Taxonomies resulting from both species delimitation approaches are summarized above each figure by a horizontal multicolored bar, each segment representing a different species. A: Guide trees used for each of the four BSD analyses (separately for the M. polleni, M. mouroundavae, M. igneocaudatus and M. melanopleura groups and assuming ten, two, six and nine species respectively (colored squares), cf. File S10 for details) are presented, with speciation probabilities provided for each node under each combination of priors for θ and τ_o (top, prior means = 0.1; middle, prior means = 0.001; bottom, prior mean θ = 0.1, prior mean τ_o =0.001). Only speciation events simultaneously supported by probabilities superior or equal to 0.99 for all three combinations of priors were considered to be relevant for species delimitation. The distinction between supported and non supported speciation events is represented by a horizontal red line above which each lineage represent a single and distinct species. B: The distinction between “inter-specific” versus “intra-specific” nodes estimated by the GMYC approach is represented by a horizontal red line, and all intra-specific relationships are colored in red on the mtDNA chronogram. The graphic in the grey box represent the lineages-through-time plot based on the ultrametric tree obtained from all mitochondrial haplotypes. The sharp increase in branching rate, corresponding to the transition from interspecies to intraspecies branching events, is indicated by a red line.
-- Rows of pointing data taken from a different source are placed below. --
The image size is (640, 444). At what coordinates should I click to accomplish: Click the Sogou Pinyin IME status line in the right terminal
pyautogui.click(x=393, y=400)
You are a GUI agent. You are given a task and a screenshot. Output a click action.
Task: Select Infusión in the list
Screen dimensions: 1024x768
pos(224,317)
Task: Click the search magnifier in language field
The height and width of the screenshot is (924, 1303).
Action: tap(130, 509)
Figure 6. Comparison of the relative performance of species delimitation approaches relative to MTMC, ITAX and GMYC.

Figure 7. Relative taxonomic resolving power index (Rtax) and Taxonomic index of congruence (Ctax) calculation for each species delimitation approaches tested.
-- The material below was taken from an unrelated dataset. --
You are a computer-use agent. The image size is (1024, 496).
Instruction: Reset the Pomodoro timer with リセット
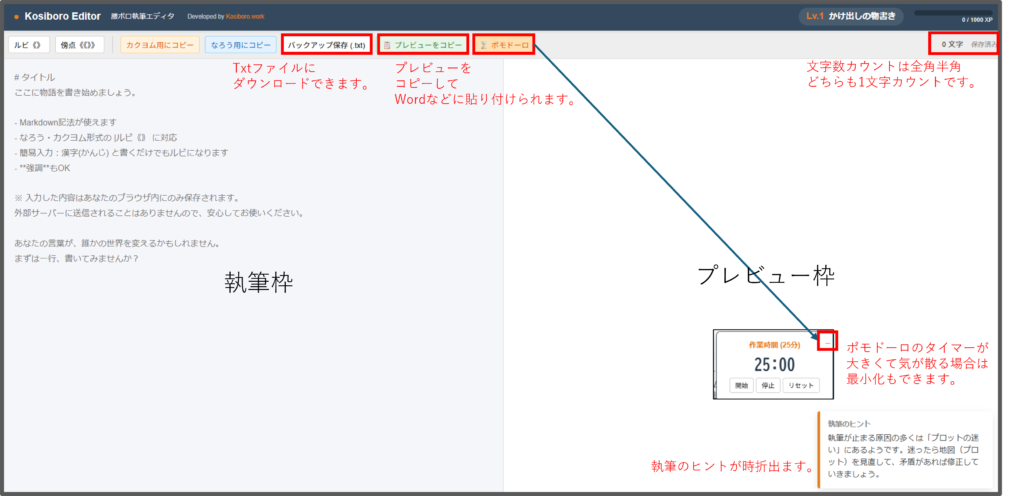(x=801, y=385)
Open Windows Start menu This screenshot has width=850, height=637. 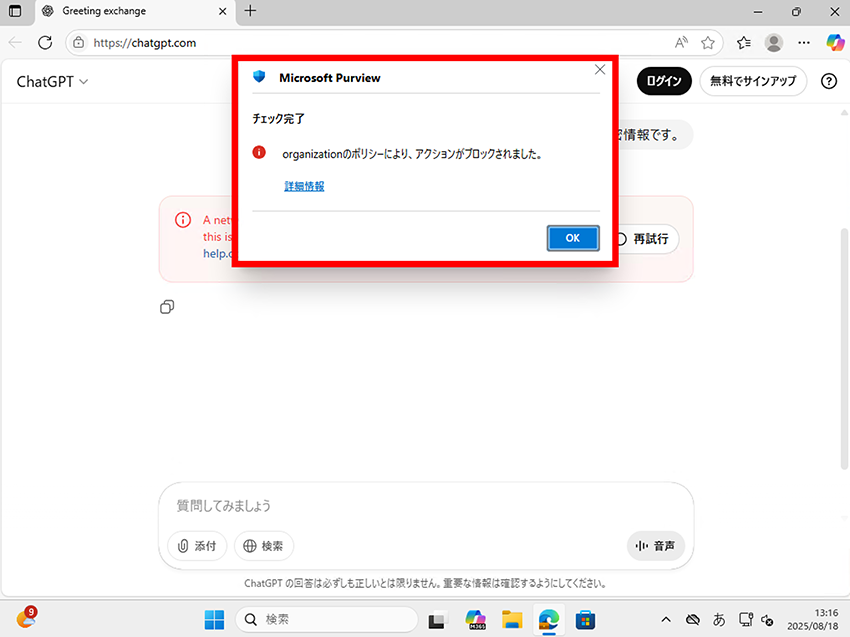tap(214, 619)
Each putative speciation event inferred by all seven approaches (cf. Fig. 2) is reported for better visualization on the mtDNA tree topology (although these indices can also be understood without relying on a specific tree topology). Each color represents a distinct method. The Rtax of a given approach represents the proportion of speciation events that are really supported by this approach, among the complete set of speciation event hypotheses (set of boundaries cumulatively revealed by different approaches. The Ctax between two approaches is defined as the ratio of the total number of speciation events congruently supported by both approaches, to the total number of pairwise species boundaries cumulatively supported by both approaches. The mean Ctax value (mean of all Ctax values involving each of these approaches) and the number of species supported by each approaches is also presented.